While the Apex code may initially appear complex, even non-programmers can gain understanding by leveraging tools like ChatGPT or Gemini. By simply pasting the code into these AI-powered tools, users can receive plain-English explanations, such as:

"The primary goal of this Apex class (TaxCalculator) is to calculate the income tax owed by a single filer in the United States based on their taxable income. It uses the tax brackets and rates defined for the year 2023."

This demonstrates how AI can bridge the gap between technical code and everyday understanding, potentially leveling the playing field for those without programming expertise. Experienced developers might also raise concerns about the time and complexity of building Flows compared to writing code.
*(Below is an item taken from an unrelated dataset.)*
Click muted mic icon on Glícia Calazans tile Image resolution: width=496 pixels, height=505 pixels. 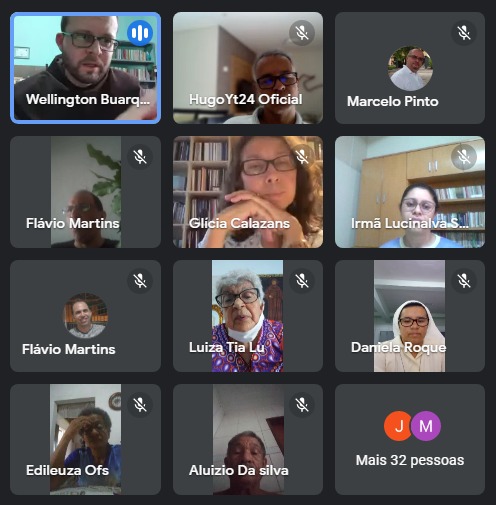coord(302,156)
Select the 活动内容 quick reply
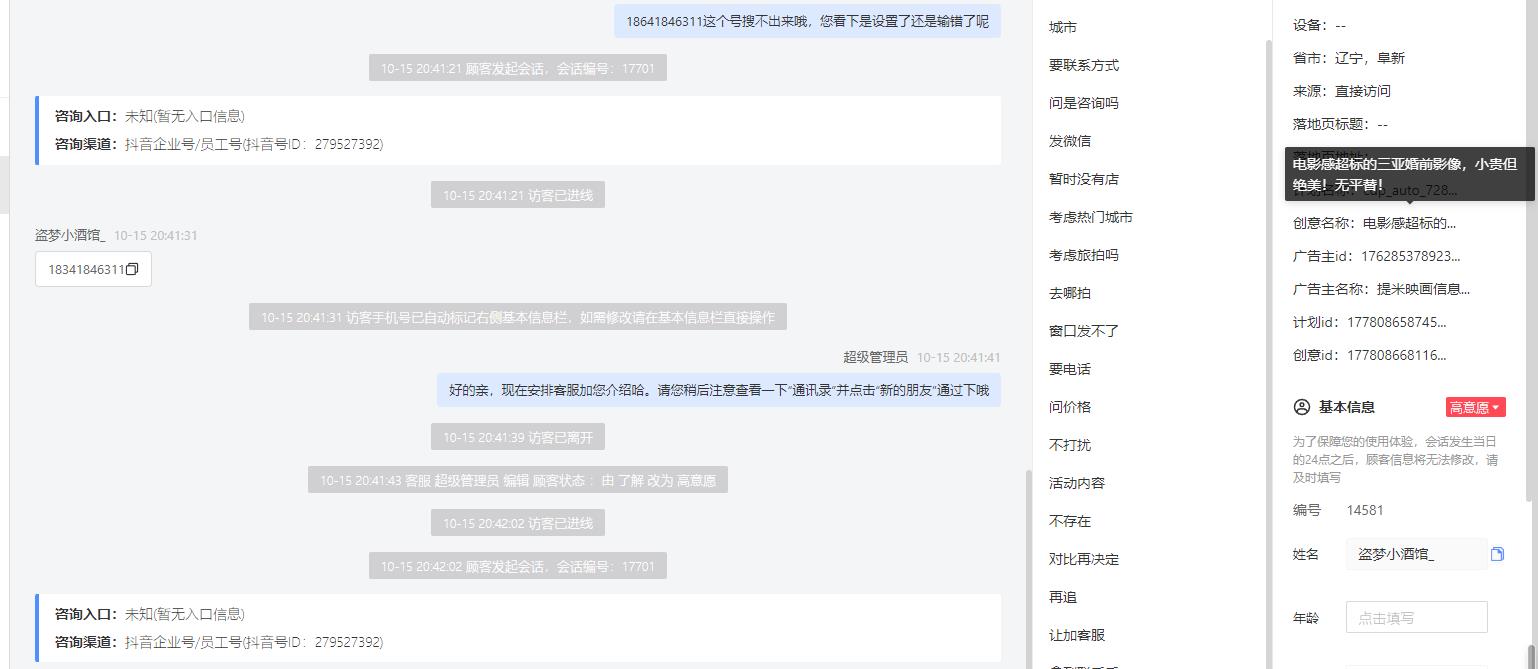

Additionally, traditional software development lifecycle (SDLC) practices like unit testing, debugging, and version control are not always as seamless in Flows. Salesforce has made strides in addressing these concerns, but gaps remain.

Generative AI: A Disruptive Force

The incremental improvements offered by Flows feel less impactful compared to the disruptive potential of generative AI. Consider how an AI tool like BPMN-GPT can auto-generate complex business process models, minimizing the need for manual Flow orchestration. Similarly, AI-powered UI builders can create responsive interfaces across devices, potentially outshining the capabilities of Screen Flows.

Beyond Processes and UI: A Broader Perspective

While my examples focus on logic and UI, Flows also play a role in other areas. However, we're seeing AI encroach here as well. For instance, AI-driven chatbots can handle customer interactions that previously required intricate Flow logic.

The Challenge for Salesforce

It is possible for Salesforce to invest in:

  • Deeper AI Integration: Infuse Flows with AI capabilities, perhaps by allowing users to leverage LLMs or other AI tools directly within Flows.
  • Enhanced Developer Experience: Address pain points related to testing, debugging, and version control to streamline Flow development.

The question is: Are investments in "Deeper AI integration" and "Enhanced Developer Experience," as outlined above, sufficient for Salesforce to maintain the relevance and value proposition of Flows in the face of rapid AI advancements? While these improvements are undoubtedly crucial, Salesforce needs to consider if they are enough to differentiate Flows from increasingly powerful AI tools that can automate processes, design UIs, and even handle complex logic.

To truly stay competitive, Salesforce might need to think more broadly:

  • Redefining the Role of Flows: How can Flows evolve to complement AI tools, rather than compete with them? Perhaps Flows can become a user-friendly interface for interacting with AI-powered features.
  • Leveraging Unique Salesforce Strengths: How can Flows leverage Salesforce's vast ecosystem of data and integrations to deliver functionality that generic AI tools can't easily replicate?
  • Prioritizing User Experience: Even with AI assistance, how can the Flow building experience be made more intuitive and accessible to a broader range of users?

What are your thoughts? Is Salesforce rising to the challenge, or is it falling behind in the face of rapid AI advancements?